Installation view of the gallery “Responding to War” in the exhibition “Collection 1880s-1940s,” October 21, 2019 – March 1, 2024. Photographed April 2023. The Museum of Modern Art, New York. Digital Image © 2023 The Museum of Modern Art, New York. Photo by Jonathan Dorado

Julie Mehretu’s Epigraph, Damascus (2016) is on display for the first time at MoMA, New York, as part of their collection exhibition. Curator Starr Figura has chosen to feature this work as a contemporary intervention or ‘a whirlwind of forces in motion’ in their fifth floor gallery titled ‘Responding to War‘.

Starr Figura describes the work as ‘a 17-foot wide tour-de-force of intaglio printmaking. Produced in collaboration with master printer Niels Borch Jensen and his team at BORCH Editions, Copenhagen, it was constructed in layers and assembled as six conjoined panels. For Mehretu, who is one of the most prolific and extraordinary printmakers of her generation, the process of printmaking has regularly facilitated major leaps in her practice. She explained that it allows her to “take things apart…and put things back together in a way that you can’t in painting.”

──────────────────────────────

● **GIVEN INSTRUCTION A**
Name every person mentioned in the MoMA text.
● **GIVEN INSTRUCTION B**
Rewrite the MoMA text between "Julie Mehretu’s Epigraph, Damascus" and "titled ‘Responding to War‘.", inclusive, putting "sixth floor" in place of "fifth floor".
● **GIVEN INSTRUCTION C**
According to the MoMA text, how many panels make up Epigraph, Damascus?
The lines that come next have no connection to the MoMA text.

──────────────────────────────

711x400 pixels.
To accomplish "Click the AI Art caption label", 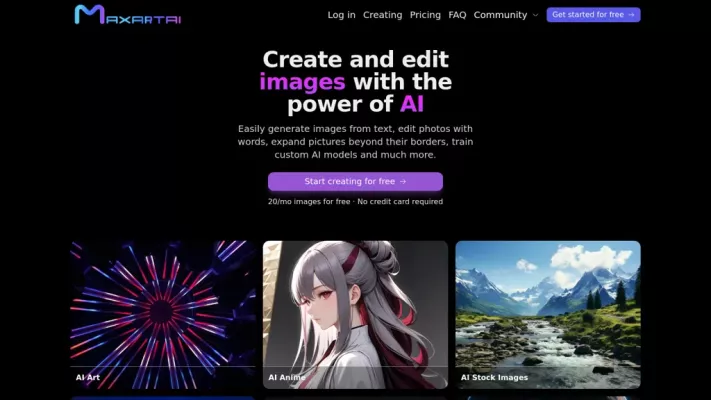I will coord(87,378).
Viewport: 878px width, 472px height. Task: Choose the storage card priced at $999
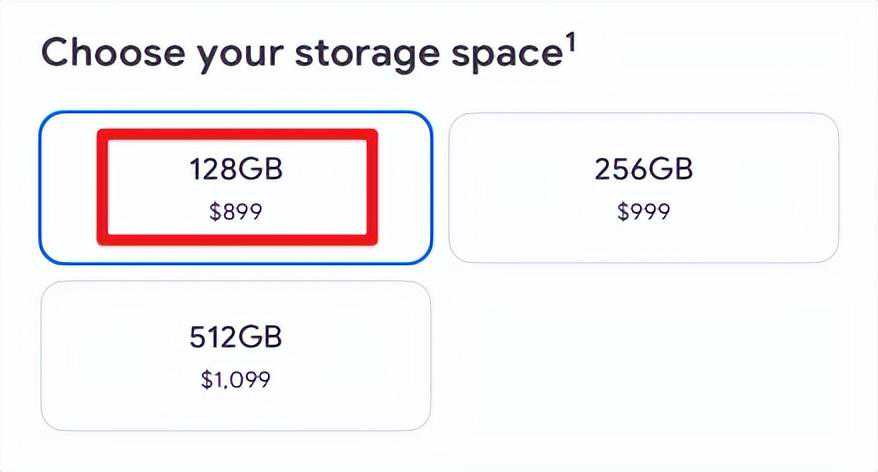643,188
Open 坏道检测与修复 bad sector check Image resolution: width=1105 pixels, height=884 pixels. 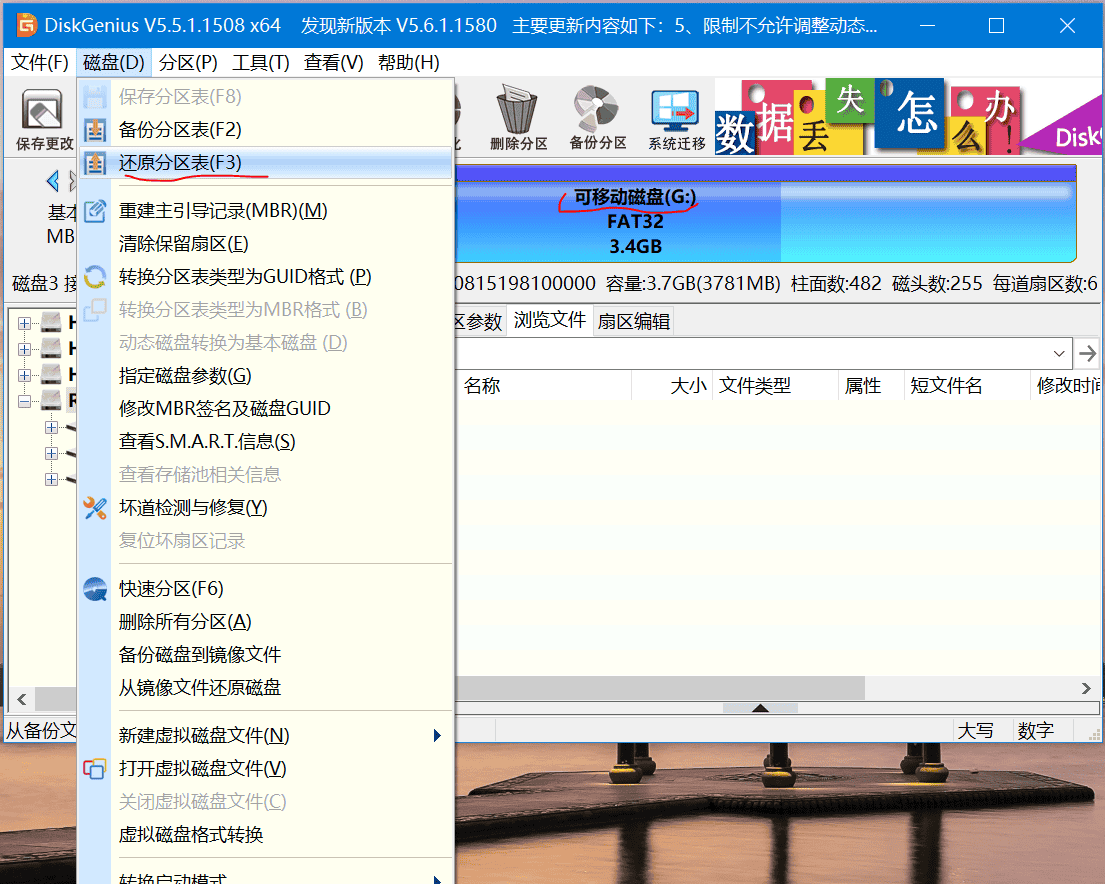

──────────────────────────────

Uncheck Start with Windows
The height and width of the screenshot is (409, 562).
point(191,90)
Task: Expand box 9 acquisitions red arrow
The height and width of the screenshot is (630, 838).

──────────────────────────────

● **WORKED SOLUTION A**
Jonathan Dorado, Julie Mehretu, Starr Figura, Niels Borch Jensen

● **WORKED SOLUTION B**
Julie Mehretu’s Epigraph, Damascus (2016) is on display for the first time at MoMA, New York, as part of their collection exhibition. Curator Starr Figura has chosen to feature this work as a contemporary intervention or ‘a whirlwind of forces in motion’ in their sixth floor gallery titled ‘Responding to War‘.

● **WORKED SOLUTION C**
Six conjoined panels.